The Backpropagation Algorithm

Preliminaries

An Introduction to Backpropagation and Multilayer Perceptrons
Culculus 1,2
Linear algebra
Jacobian matrix

Architecture and Notations¹

We have seen a three-layer network is flexible in approximating functions(An Introduction to Backpropagation and Multilayer Perceptrons). If we had a more-than-three-layer network, it could be used to approximate any functions as accurately as we want. However, another trouble that came to us is the learning rules. This problem almost killed neural networks in the 1970s. Until the backpropagation(BP for short) algorithm was found that it is an efficient algorithm in training multiple layers networks.

A 3-layer network is also used in this post for it is the simplest multiple-layer network whose abbreviated notation is:

and a more short way to represent its architecture is:

\[ R - S^1 - S^2 - S^3 \tag{1} \]

For the three-layer network has only three layers that are not too large to denote mathematically, then it can be written as:

\[ \mathbf{a}=f^3(W^3\cdot f^2(W^2\cdot f^1(W^1\cdot \mathbf{p}+\mathbf{b}^1)+\mathbf{b}^2)+\mathbf{b}^3)\tag{2} \]

However, this mathematical equation is too complex to construct when we have a 10-layer network or a 100-layer network. Then we can use some short equations that describe the whole operation of the \(M\)-layer network:

\[ a^{m+1}=f^{m+1}(W^{m+1}\mathbf{a}^{m}+\mathbf{b}^{m+1})\tag{3} \]

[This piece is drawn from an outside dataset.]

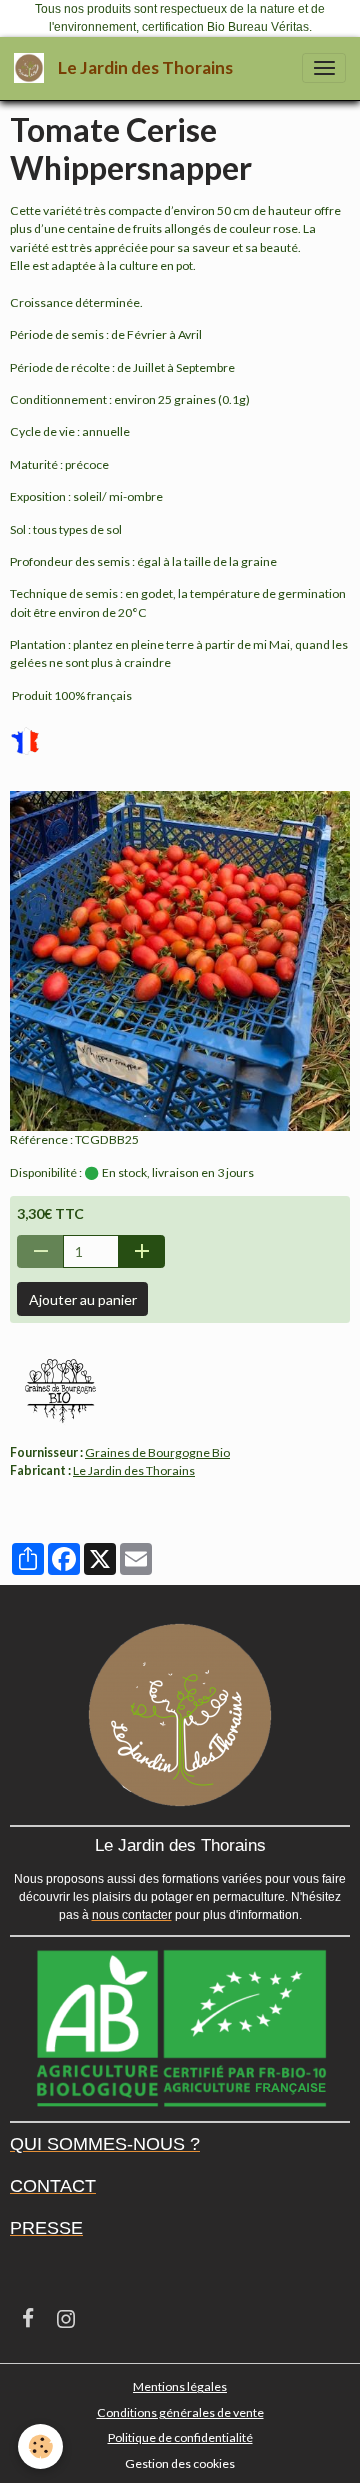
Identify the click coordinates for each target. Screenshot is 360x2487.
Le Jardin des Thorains (134, 1470)
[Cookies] (40, 2446)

for \(m = 1, 2, 3, \cdots M-1\). \(M\) is the number of layers in the neural networks. And: - \(\mathbf{a}^0=\mathbf{p}\) is its input - \(\mathbf{a}=\mathbf{a}^M\) is its output

Performance Index

We have had a network now. Then we need to definite a performance index for this 3-layer network.

MSE is used here as the performance index the same as what the LMS algorithm did in post ‘Widrow-Hoff Learning’. And the training set is:

\[ \{\mathbf{p}_1,\mathbf{t}_1\},\{\mathbf{p}_2,\mathbf{t}_2\},\cdots \{\mathbf{p}_Q,\mathbf{t}_Q\}\tag{4} \]

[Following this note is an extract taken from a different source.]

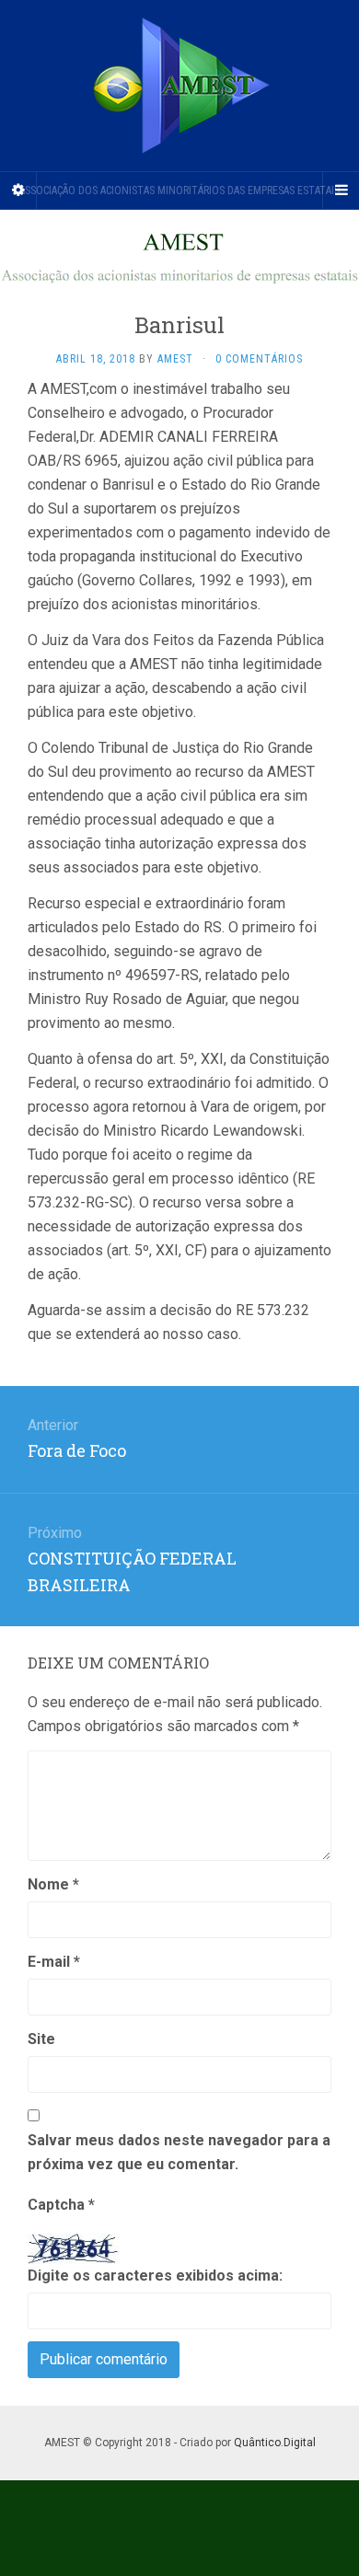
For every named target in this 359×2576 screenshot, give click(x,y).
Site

where \(\mathbf{p}_i\) is the input and \(\mathbf{t}_i\) is the corresponding output(target).

BP is the generation of LMS algorithms, and both of them try to minimize the mean square error. And what we finally get is a trained neural network that fits the training set. But this model may not be guaranteed to fit the original task where the training set is generated. So a good training set that can represent the original task accurately is necessary.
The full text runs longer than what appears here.